Former university leader appointed new Ofsted chair
A former university vice-chancellor has been appointed as the new chair of education watchdog Ofsted.
Professor Julius Weinberg will replace the current interim chair James Kempton, education secretary Justine Greening announced today.
She said Weinberg, who will now step down from his current role as Ofqual’s deputy chair, brings a “wide range of experience from organisations in the education sector” and can form a “strong partnership” with chief inspector Amanda Spielman.
As well as his Ofqual role, Weinberg has served as a board member for various university organisations, including the Universities and Colleges Employers Association (UCEA), and London Higher.

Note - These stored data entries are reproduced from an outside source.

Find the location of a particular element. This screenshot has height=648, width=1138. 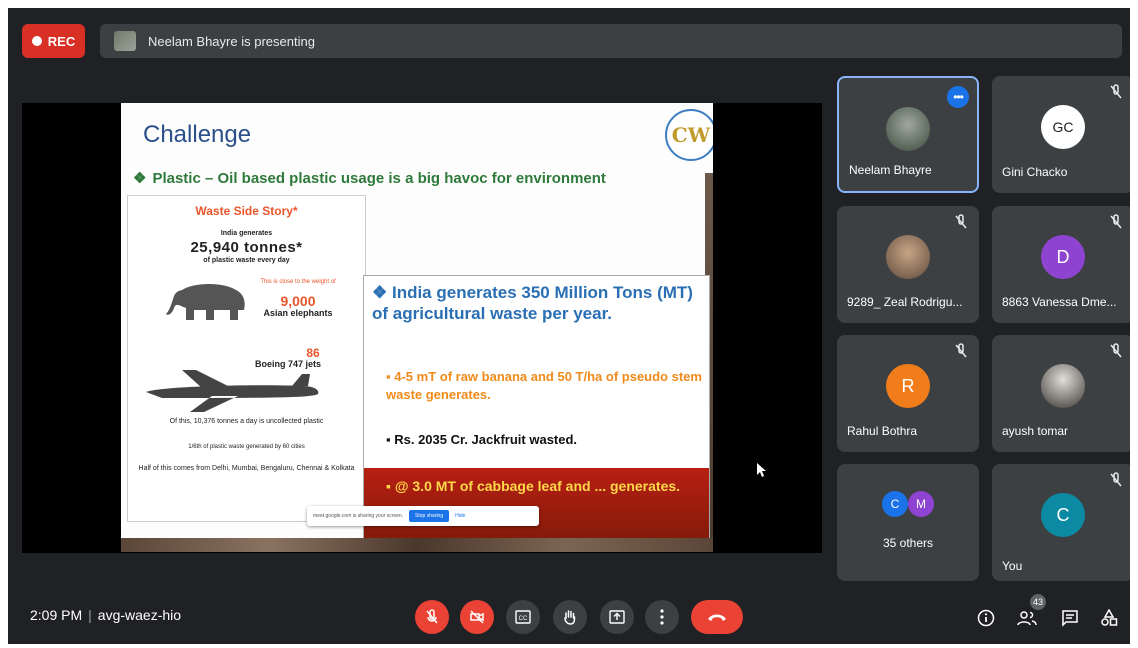

people-button is located at coordinates (1027, 618).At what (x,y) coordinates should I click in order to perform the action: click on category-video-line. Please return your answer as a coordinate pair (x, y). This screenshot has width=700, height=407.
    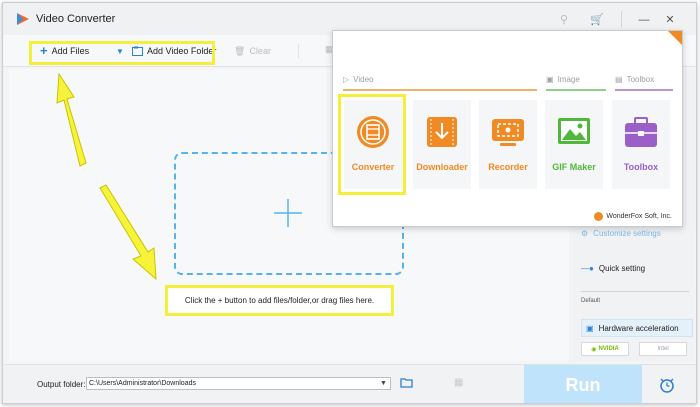
    Looking at the image, I should click on (440, 90).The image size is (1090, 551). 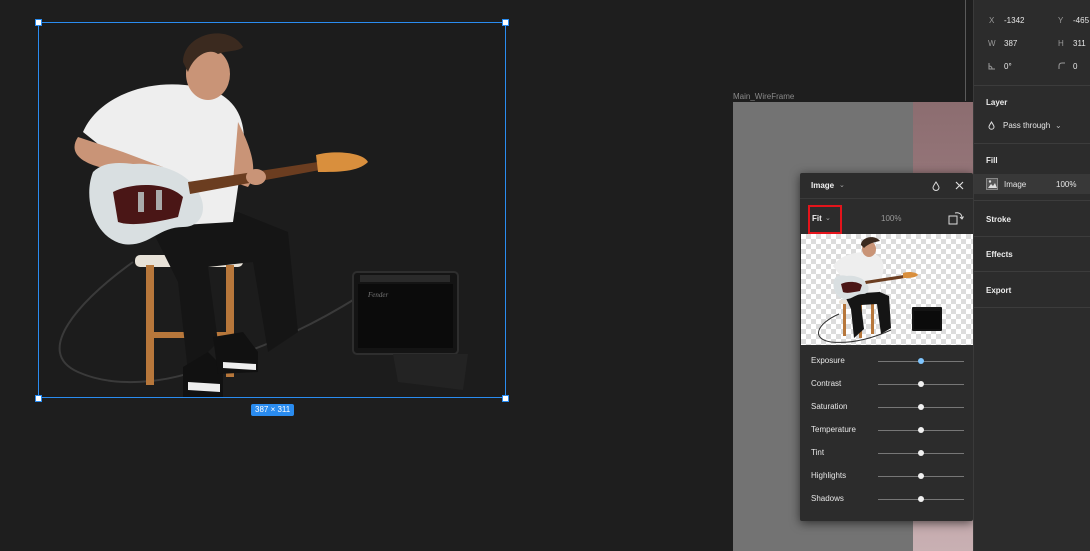 What do you see at coordinates (966, 50) in the screenshot?
I see `frame-guide-line` at bounding box center [966, 50].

Spielman said Weinberg’s experience touches on the “full range of Ofsted’s responsibilities and I know he will be a tremendous asset to the organisation”.
During Weinberg’s time at Kingston, the university helped set up the Kingston Educational Trust which went on to sponsor the Kingston Academy free school, which opened in 2015.
He is also listed as a governor at the Latymer Upper School, an independent school in west London, according to the school’s website.
Weinberg said: “I am honoured to be asked to take on the role of Chair of Ofsted and look forward to working with Ofsted in its important work of raising standards and improving the lives of children and young people.”
Weinberg fills the role vacated by David Hoare (pictured right), who resigned following a backlash over controversial comments he made to teachers about the Isle of Wight.
He resigned in August last year after comments the Isle of Wight was a “ghetto” where “there has been inbreeding” at a TeachFirst conference in July.
Despite being backed by Ofsted’s board, which said Hoare had made a “swift and unreserved apology”, he stood down a day after a meeting with Greening.
According to earlier job adverts, the role pays up to £46,800 a year for two days’ work a week.
It means Ofsted now has two relatively new figures at the helm. Spielman took over from Sir Michael Wilshaw as chief inspector in January.